Extracted data entries:
###

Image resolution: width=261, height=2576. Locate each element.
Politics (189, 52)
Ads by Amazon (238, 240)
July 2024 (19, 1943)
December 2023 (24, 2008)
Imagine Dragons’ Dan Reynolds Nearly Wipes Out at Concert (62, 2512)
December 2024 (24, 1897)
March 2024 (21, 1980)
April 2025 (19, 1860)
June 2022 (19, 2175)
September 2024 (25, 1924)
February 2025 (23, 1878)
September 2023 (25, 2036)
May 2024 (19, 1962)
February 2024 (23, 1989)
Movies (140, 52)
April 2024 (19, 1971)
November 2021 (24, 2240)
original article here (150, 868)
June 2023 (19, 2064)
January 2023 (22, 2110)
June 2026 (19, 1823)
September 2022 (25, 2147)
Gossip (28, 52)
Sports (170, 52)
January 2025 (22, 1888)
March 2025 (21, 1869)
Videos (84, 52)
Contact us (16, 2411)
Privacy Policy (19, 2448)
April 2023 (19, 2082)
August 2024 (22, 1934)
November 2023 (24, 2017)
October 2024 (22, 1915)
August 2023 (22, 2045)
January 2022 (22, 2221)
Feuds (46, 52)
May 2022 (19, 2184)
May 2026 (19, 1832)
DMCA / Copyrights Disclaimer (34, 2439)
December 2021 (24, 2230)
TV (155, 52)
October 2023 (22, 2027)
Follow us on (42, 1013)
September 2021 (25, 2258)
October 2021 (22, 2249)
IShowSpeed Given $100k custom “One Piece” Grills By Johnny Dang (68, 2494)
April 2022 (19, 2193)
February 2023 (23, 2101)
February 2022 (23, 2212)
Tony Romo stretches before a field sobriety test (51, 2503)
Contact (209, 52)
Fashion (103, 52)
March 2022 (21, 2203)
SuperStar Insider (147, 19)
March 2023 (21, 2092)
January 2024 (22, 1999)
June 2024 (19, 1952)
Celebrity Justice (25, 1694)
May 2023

###

Only the lines above from the line containing "March 2025 (21, 1869)" through the line containing "Contact (209, 52)" should be retyped, exactly and with both ends included.

### [Task output]
March 2025 (21, 1869)
Videos (84, 52)
Contact us (16, 2411)
Privacy Policy (19, 2448)
April 2023 (19, 2082)
August 2024 (22, 1934)
November 2023 (24, 2017)
October 2024 (22, 1915)
August 2023 (22, 2045)
January 2022 (22, 2221)
Feuds (46, 52)
May 2022 (19, 2184)
May 2026 (19, 1832)
DMCA / Copyrights Disclaimer (34, 2439)
December 2021 (24, 2230)
TV (155, 52)
October 2023 (22, 2027)
Follow us on (42, 1013)
September 2021 (25, 2258)
October 2021 (22, 2249)
IShowSpeed Given $100k custom “One Piece” Grills By Johnny Dang (68, 2494)
April 2022 (19, 2193)
February 2023 (23, 2101)
February 2022 (23, 2212)
Tony Romo stretches before a field sobriety test (51, 2503)
Contact (209, 52)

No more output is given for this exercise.